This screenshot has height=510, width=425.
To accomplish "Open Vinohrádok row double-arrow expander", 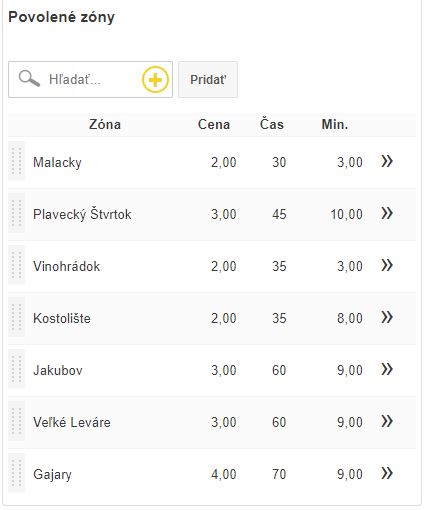I will click(x=387, y=265).
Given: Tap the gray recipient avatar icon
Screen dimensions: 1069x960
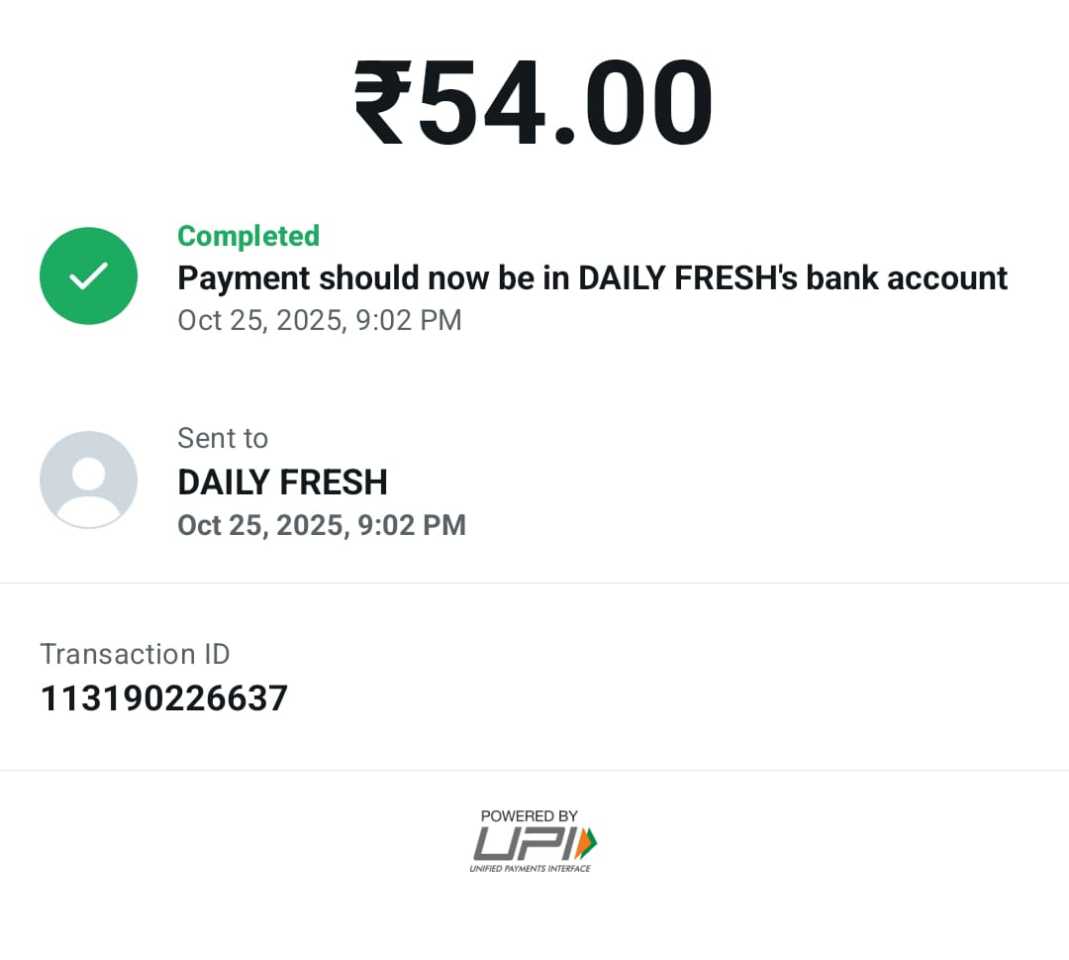Looking at the screenshot, I should coord(88,480).
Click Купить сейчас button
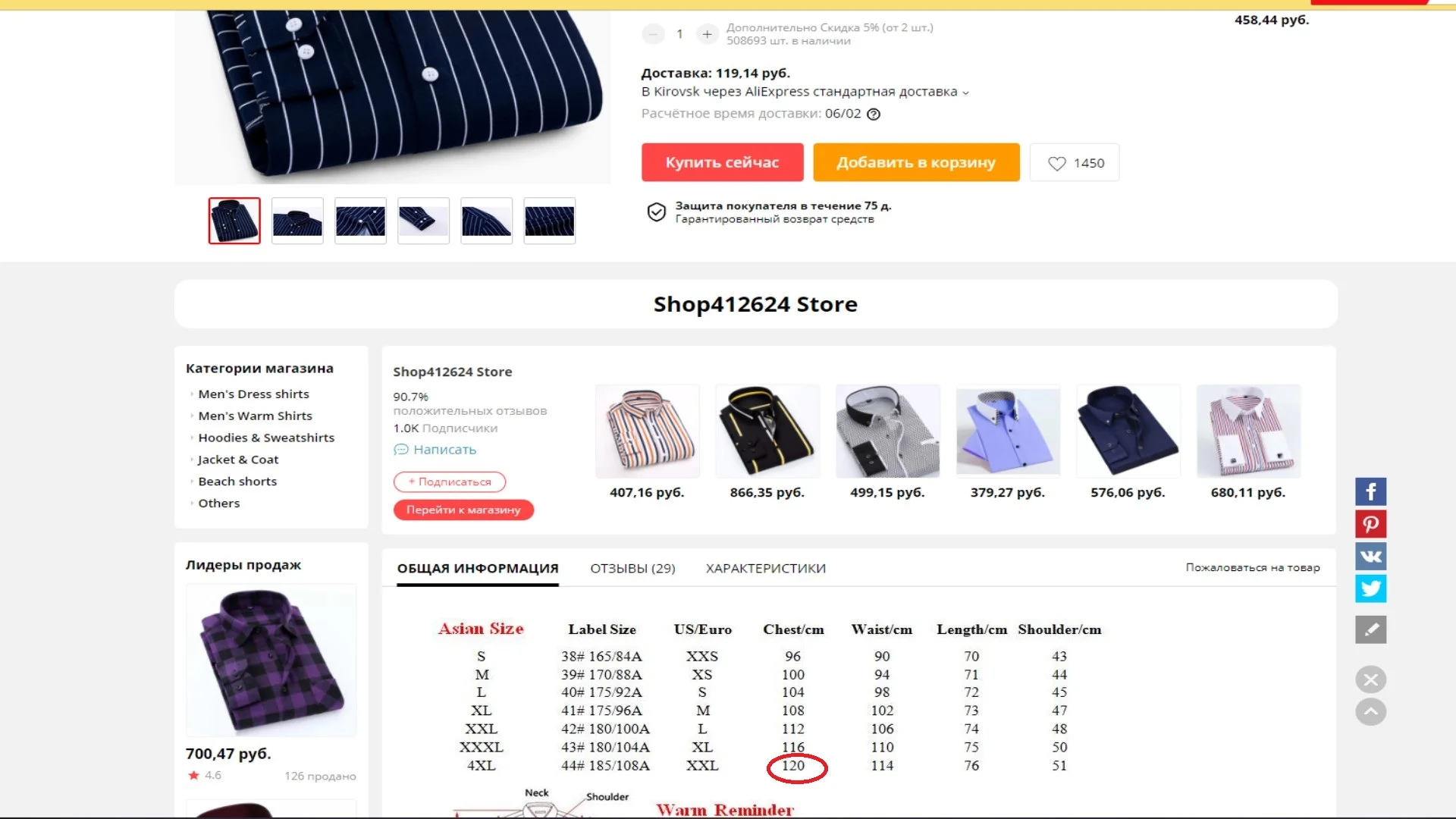The image size is (1456, 819). 722,162
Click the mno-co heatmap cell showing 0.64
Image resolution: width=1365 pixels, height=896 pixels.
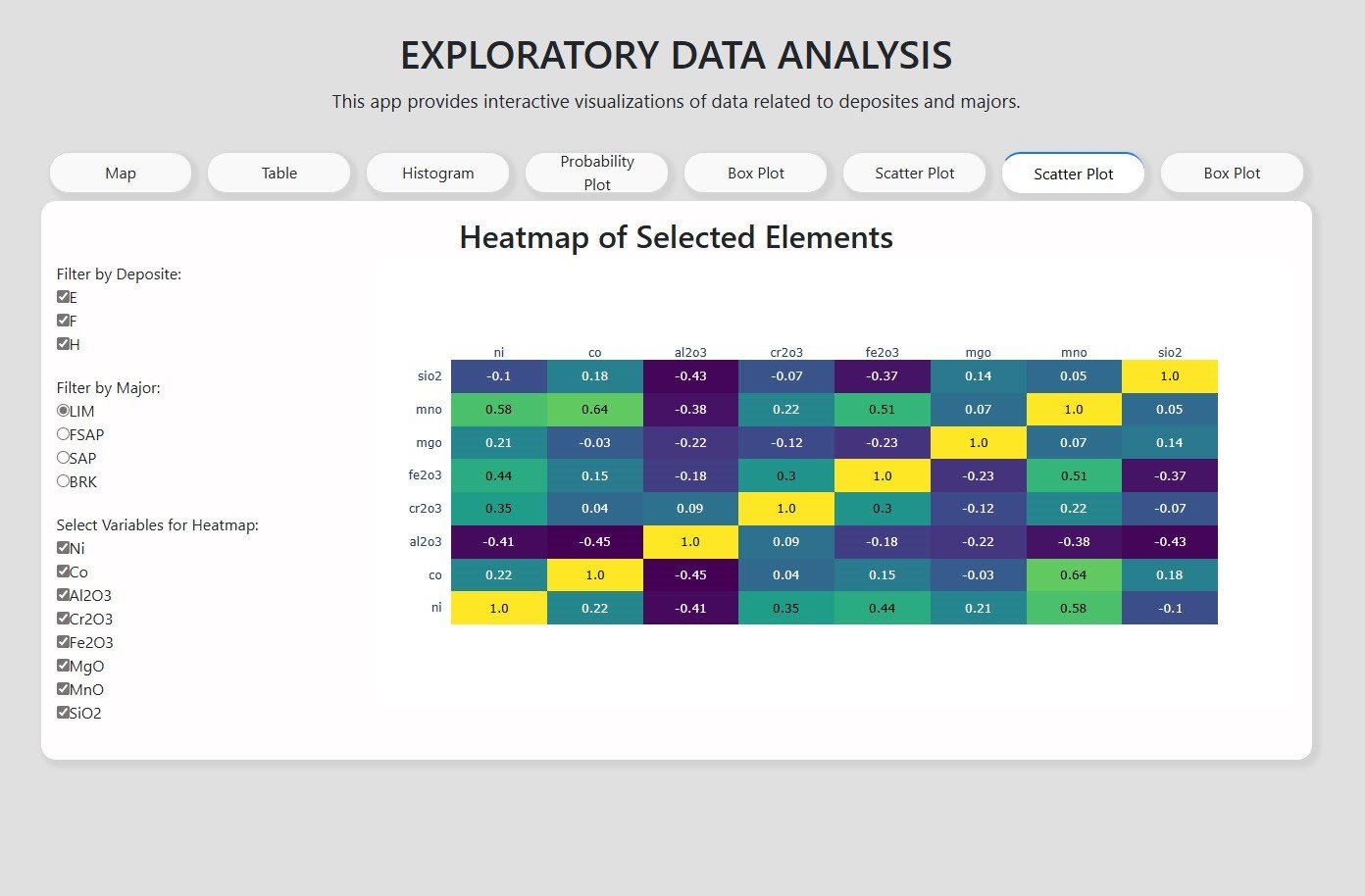click(595, 410)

### What the exercise asks
Starting at the line with "Image resolution: width=1365", transcribe the listing above exactly through its last line. No picture belongs in the transcription.

### Task response
Image resolution: width=1365 pixels, height=896 pixels.
click(595, 410)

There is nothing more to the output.